Friday, May 01, 2009

Jesus F--king Christ

I saw this and had to verify it in case it was an Onion gag. It's not. This is a real Florida license plate currently steamrolling its way through the legislature, soon to be blessing you at a red light near you.

My reactions, in order:

1. "Jesus Fucking Christ, are you kidding me?" (No, seriously, that's a common utterance for me.)

2. "That's it. Fuck this noise. Every state goes back to ONE FUCKING PLATE. Plain letters on a solid background. This shit is out of hand."

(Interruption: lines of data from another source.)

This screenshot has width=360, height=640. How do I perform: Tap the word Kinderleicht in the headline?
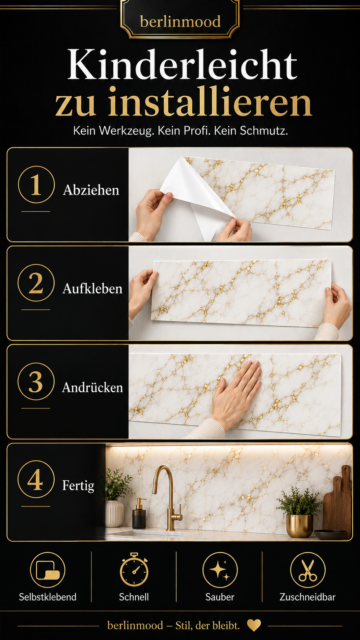click(x=182, y=65)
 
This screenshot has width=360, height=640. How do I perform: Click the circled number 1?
click(x=36, y=184)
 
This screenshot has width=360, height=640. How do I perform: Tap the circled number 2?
click(x=36, y=283)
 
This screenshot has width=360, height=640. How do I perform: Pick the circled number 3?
click(x=36, y=381)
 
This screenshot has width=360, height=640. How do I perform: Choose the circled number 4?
click(x=36, y=480)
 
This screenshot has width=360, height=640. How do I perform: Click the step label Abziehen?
click(x=91, y=190)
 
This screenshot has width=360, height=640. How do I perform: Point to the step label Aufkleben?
click(x=93, y=289)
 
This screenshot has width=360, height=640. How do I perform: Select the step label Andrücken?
click(x=93, y=387)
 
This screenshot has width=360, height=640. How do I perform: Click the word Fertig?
click(x=78, y=486)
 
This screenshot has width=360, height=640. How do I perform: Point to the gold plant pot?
click(x=300, y=526)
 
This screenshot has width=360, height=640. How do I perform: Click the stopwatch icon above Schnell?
click(x=134, y=570)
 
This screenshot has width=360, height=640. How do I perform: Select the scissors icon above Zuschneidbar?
click(x=308, y=570)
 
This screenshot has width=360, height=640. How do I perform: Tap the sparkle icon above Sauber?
click(x=220, y=570)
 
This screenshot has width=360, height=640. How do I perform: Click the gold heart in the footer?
click(x=254, y=625)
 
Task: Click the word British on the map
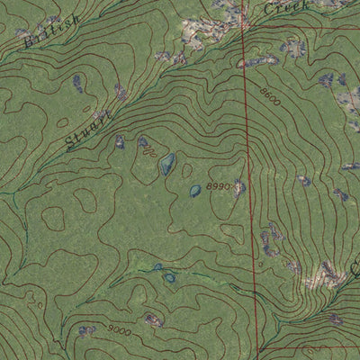[53, 30]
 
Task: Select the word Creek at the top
[286, 7]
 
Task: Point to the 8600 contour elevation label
[267, 96]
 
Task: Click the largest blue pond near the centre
[167, 164]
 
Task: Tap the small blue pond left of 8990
[195, 191]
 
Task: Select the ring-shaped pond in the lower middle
[169, 277]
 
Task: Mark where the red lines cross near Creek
[244, 27]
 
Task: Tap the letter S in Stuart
[71, 144]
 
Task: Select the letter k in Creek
[304, 4]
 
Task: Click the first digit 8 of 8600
[260, 90]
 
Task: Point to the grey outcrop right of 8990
[238, 188]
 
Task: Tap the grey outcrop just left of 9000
[87, 331]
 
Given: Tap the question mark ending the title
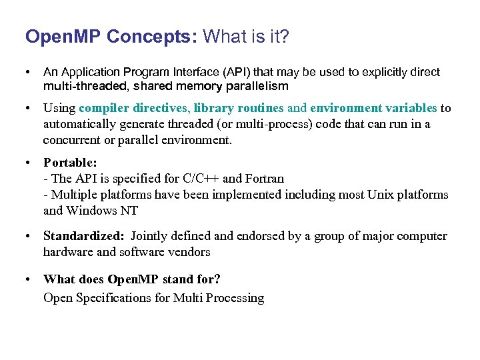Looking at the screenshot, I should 285,37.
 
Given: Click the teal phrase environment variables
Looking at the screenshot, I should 373,109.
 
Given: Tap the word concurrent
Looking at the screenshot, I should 71,140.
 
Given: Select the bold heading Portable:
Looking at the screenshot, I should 70,163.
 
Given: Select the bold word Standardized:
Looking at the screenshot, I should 83,236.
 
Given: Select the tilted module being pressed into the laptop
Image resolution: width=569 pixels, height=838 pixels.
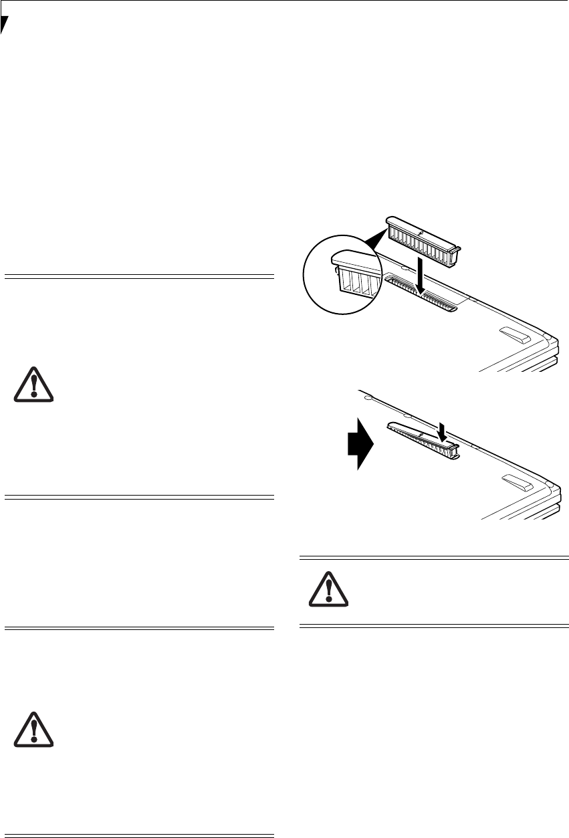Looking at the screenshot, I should click(421, 438).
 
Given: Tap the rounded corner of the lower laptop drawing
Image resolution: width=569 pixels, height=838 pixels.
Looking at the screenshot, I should click(548, 484).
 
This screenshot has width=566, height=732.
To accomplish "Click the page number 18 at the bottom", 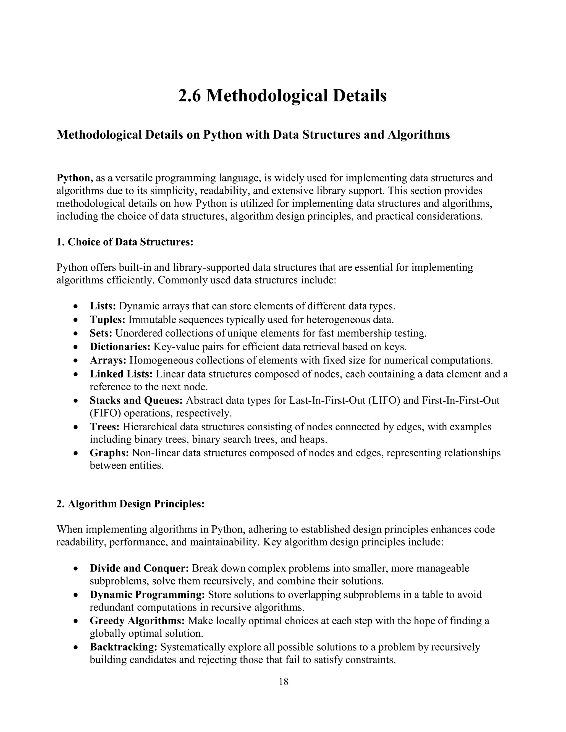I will [283, 682].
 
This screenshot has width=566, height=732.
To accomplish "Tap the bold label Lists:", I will [103, 306].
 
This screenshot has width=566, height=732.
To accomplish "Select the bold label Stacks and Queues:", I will [136, 400].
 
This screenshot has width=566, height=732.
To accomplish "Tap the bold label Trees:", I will [105, 427].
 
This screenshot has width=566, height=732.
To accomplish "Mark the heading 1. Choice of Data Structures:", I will [125, 242].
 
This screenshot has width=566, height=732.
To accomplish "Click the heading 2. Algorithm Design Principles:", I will [130, 504].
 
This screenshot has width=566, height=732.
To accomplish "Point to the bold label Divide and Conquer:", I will [140, 568].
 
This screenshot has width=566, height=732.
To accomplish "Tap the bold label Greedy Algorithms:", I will [137, 621].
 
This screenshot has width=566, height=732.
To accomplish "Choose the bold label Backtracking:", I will [123, 647].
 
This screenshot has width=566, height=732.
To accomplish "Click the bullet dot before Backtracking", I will [77, 648].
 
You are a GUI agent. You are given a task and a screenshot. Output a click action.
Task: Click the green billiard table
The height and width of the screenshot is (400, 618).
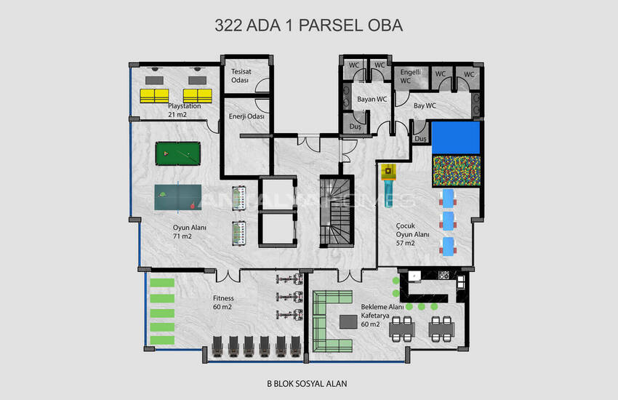[x=177, y=153]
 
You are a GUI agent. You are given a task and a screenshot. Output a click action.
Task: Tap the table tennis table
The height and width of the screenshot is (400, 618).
[x=177, y=197]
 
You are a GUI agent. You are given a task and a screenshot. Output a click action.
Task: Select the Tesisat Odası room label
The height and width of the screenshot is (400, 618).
[x=241, y=76]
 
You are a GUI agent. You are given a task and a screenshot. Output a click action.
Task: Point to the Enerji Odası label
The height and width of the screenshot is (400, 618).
[x=246, y=116]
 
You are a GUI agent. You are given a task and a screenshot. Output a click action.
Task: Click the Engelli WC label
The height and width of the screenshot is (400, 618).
[x=410, y=76]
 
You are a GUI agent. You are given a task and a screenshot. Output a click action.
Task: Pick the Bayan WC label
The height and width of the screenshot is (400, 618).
[x=372, y=100]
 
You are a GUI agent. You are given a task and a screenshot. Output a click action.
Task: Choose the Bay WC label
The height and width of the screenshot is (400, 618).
[x=425, y=105]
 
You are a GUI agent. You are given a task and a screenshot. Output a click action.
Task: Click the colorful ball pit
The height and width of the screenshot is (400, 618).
[x=457, y=171]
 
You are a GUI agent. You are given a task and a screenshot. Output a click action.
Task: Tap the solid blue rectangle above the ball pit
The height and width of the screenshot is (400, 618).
[x=456, y=137]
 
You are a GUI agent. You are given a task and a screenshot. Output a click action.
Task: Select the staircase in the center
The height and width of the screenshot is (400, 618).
[x=336, y=212]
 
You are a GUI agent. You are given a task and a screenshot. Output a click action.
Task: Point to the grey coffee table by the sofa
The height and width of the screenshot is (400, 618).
[x=348, y=321]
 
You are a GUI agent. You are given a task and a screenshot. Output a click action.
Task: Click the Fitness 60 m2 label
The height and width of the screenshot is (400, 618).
[x=223, y=303]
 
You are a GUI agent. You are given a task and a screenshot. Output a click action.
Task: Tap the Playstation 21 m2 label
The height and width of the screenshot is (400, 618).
[x=184, y=111]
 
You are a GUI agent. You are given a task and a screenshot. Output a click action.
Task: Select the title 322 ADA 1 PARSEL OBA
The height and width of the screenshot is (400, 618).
[x=308, y=25]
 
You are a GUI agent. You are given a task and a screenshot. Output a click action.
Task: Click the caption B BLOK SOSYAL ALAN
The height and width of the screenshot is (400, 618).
[x=307, y=383]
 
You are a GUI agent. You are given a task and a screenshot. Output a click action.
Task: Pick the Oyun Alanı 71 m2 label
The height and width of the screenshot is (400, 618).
[x=190, y=232]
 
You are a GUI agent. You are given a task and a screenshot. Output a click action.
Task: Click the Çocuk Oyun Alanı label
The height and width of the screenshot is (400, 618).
[x=413, y=234]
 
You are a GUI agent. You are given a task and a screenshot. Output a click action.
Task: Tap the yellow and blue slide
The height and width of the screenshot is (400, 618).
[x=389, y=185]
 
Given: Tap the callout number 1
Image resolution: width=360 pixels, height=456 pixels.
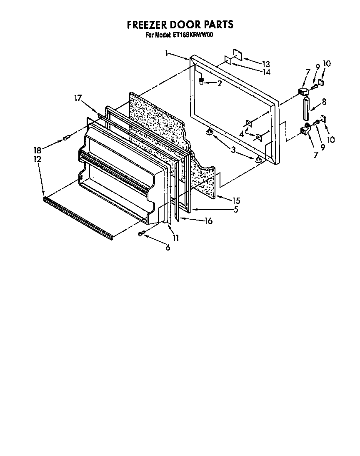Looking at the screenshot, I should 166,53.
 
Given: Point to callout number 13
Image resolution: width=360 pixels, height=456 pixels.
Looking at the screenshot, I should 266,64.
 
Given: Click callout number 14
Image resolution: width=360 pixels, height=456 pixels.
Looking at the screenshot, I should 266,72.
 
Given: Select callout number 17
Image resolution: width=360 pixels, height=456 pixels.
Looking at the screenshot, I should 78,98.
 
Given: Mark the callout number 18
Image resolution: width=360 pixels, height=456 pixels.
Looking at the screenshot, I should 38,150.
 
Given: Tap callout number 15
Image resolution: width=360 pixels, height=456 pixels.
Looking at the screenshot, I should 236,200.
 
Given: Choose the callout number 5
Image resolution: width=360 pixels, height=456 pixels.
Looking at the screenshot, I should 236,210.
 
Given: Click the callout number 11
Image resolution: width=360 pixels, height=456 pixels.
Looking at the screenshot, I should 175,238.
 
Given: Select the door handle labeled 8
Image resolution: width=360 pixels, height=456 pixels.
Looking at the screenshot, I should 307,109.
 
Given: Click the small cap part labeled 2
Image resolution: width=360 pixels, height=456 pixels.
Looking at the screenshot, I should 202,81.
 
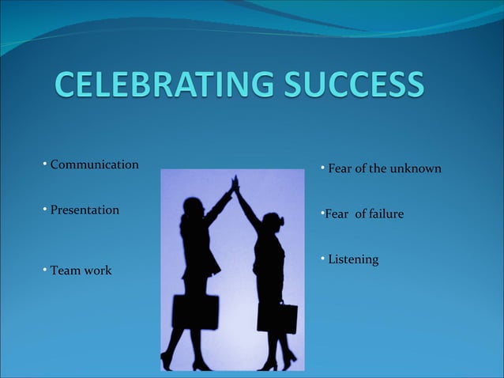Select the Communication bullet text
(94, 164)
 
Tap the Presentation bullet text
(85, 210)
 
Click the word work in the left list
(96, 270)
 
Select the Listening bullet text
(353, 259)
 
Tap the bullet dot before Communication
(45, 164)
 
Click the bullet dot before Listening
(322, 258)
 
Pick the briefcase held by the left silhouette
(194, 312)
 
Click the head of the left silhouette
(193, 207)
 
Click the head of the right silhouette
(273, 221)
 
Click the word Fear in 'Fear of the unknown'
(340, 169)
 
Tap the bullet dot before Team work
(45, 270)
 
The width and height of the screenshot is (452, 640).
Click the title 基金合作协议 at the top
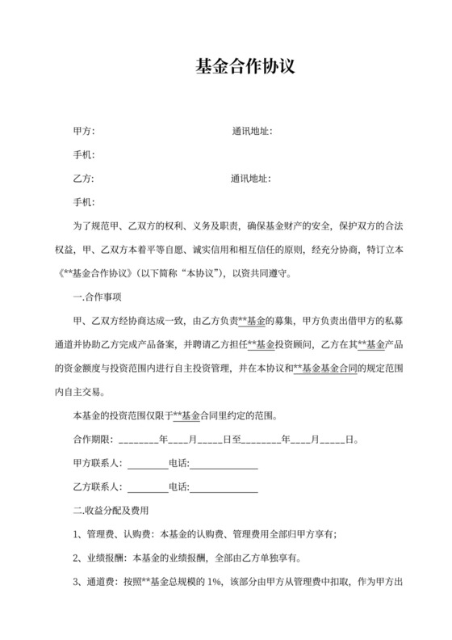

3. "Where are his fucking arms?"

4. "Why is he blue?"

5. "That is off-the-charts tacky."

6. "This ought to be a real hit with the Jews down in Florida."

7. "The Governor is REALLY trying to hard to make up for the missing H.

8. "Are the letters ZOM BIE available?"

UPDATE: I'll withdraw my opposition to that plate if Florida allows my alternative to that super-Aryan Barry Gibb Jesus...

(My source for that art is this kick-ass church—almost worth moving to Finland for!)


Toast said...

"Why is he blue?"It's actually Dr. Manhattan.

Surly Rob said...

Hmm, i was going to say because he has been dead for 3 days....

Seriously, if this goes through, I may have to get a Satan license plate, just to have fun in the courts.

Eric Wilde said...

"Why is he blue?"Its a fine tradition in sacred art.I actually like that tryptic, though. Very powerful.

Afrit007 said...

Leave it to Florida to turn a religious icon into kitchy consumerism.